Jackson admitted, Sheridan said, that he bought guns illegally in Ohio, brought them to New Jersey, and "resold them to others in exchange for cash."
Illegal guns "are part of the criminal underworld," said Camden County Police Chief Scott Thomson, whose force patrols the city. "They are being used in street crimes. They are being used by gangs to facilitate their drug trade and the violence that goes with it."
Thomson said he was not aware of Jackson or the federal case against him, but was all too familiar with the problem of illegal weapons, particularly in Camden.
"What experience has shown us in the city of Camden is, the vast majority of crime guns in the city do not come from the state," he said, noting that New Jersey has some of the toughest gun laws in the nation. "They are being funneled in from Pennsylvania, Ohio, and Virginia."
Thursday's federal criminal complaint against Jackson was accompanied by a seven-page, single-spaced affidavit from Sheridan.
In it, Sheridan says Jackson admitted to about 40 weapons deals during their jailhouse chat.
Sheridan says Jackson told him he had sold nearly all his inventory by July 31, 2010, when he had to report to prison, but left two items unsold.

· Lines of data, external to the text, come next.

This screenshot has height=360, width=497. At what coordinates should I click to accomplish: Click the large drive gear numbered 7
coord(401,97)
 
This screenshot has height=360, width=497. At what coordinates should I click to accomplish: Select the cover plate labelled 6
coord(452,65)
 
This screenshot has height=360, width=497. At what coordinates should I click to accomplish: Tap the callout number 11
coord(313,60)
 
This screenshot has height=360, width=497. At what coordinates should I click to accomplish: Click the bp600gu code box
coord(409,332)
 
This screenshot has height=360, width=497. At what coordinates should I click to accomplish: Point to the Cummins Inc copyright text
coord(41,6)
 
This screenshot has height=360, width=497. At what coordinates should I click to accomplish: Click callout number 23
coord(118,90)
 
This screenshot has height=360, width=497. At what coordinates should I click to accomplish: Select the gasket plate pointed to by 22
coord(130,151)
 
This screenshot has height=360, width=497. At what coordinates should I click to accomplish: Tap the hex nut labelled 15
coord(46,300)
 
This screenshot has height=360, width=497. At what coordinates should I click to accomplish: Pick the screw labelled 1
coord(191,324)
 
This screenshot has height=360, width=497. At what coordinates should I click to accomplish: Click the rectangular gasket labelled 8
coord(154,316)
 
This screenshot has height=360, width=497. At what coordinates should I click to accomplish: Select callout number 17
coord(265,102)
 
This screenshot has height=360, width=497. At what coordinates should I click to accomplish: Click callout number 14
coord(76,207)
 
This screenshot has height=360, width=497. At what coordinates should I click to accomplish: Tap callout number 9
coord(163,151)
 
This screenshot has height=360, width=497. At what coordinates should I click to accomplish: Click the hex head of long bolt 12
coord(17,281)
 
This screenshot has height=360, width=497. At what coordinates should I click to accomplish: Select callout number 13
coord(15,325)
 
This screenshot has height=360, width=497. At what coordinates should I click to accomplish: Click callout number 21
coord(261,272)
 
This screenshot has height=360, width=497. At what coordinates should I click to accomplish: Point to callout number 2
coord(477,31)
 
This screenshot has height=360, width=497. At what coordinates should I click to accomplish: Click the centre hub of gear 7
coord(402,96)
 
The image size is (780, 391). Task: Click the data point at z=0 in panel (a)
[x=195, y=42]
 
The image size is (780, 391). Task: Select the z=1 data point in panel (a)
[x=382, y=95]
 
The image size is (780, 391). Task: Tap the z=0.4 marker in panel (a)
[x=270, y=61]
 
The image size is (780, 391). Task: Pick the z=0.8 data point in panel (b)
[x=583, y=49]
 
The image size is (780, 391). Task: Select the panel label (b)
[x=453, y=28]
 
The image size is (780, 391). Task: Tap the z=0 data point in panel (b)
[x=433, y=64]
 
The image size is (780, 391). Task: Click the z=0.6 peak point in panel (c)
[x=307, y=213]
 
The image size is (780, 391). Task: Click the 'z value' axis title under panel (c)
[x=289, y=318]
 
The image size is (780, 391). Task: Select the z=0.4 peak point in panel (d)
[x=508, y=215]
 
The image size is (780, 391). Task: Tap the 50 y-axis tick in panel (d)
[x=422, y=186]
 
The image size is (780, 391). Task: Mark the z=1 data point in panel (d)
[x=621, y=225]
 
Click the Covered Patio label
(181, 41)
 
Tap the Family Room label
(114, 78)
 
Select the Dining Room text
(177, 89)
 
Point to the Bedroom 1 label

Jackson, of Willingboro, is in prison on a state conviction for illegal possession of a firearm in 2008. He has other convictions for burglary, theft by deception, and credit-card fraud.
The investigation got its start, Sheridan wrote, when he and his colleagues at the ATF's Camden office "observed that an unusually large number of firearms that were recovered in crimes in Southern New Jersey had originally been purchased in the state of Ohio."
Working through informants and felons, Sheridan wrote, they began to trace the guns to Jackson.
Among the guns involved were a Ruger SR9 pistol and a Glock 26 pistol, the company's smallest, easily concealed.
According to the affidavit, Jackson worked as a middleman, buying as many as 245 guns from an associate in Ohio who illegally purchased them.
The associate told ATF agents, Sheridan wrote, that "Jackson quickly became his best client." Jackson would buy as many as 20 weapons and drive them in a rented white Dodge Charger to New Jersey or to customers in Pennsylvania, New York, or Massachusetts, and then drive back to Ohio the next day to buy more guns.
Another informant told agents that Jackson would drive the informant to gun shows in Ohio and wait outside, sending text messages about which guns should be bought.
If Jackson did not have the Charger, he or an associate would bring the guns from Columbus, Ohio, to Mount Laurel on Greyhound buses, packing the weapons in duffel bags and backpacks.
Jackson sold a lot of guns to a man who resold them in Camden, completing the deal at the Red Roof Inn in Mount Laurel, Sheridan wrote.
If convicted, he faces five years in federal prison and a $250,000 fine. He will have an initial appearance before U.S. Magistrate Joel Schneider on Friday.